[The input]
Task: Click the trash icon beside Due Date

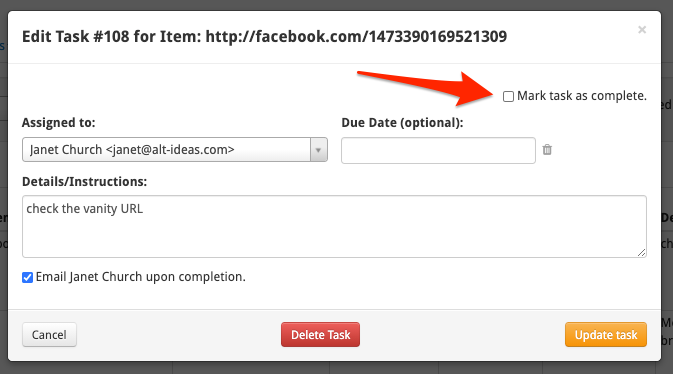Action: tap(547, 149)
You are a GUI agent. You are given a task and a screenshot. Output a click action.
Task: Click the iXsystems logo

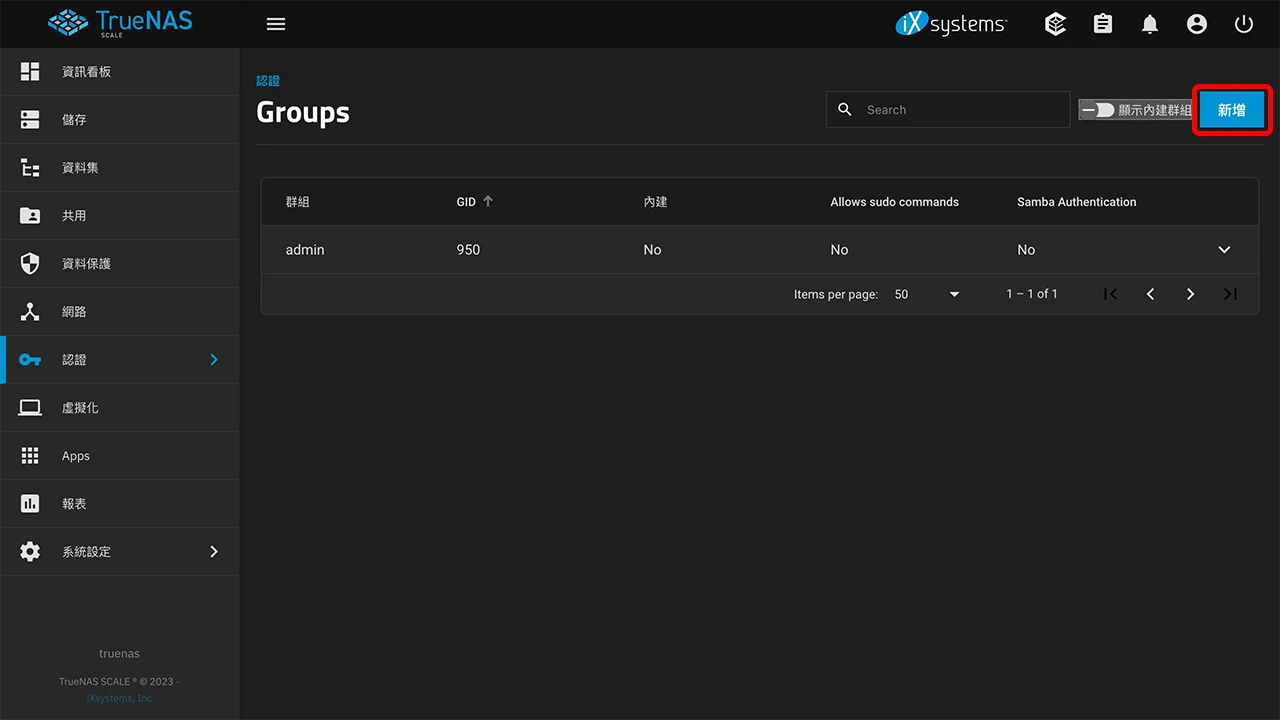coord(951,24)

[About this task]
From the entries above, write out every line without a single change, skipping the images.

[Task result]
Task: Click the trash icon beside Due Date

Action: tap(547, 149)
You are a GUI agent. You are given a task and a screenshot. Output a click action.
Task: Click the iXsystems logo

coord(951,24)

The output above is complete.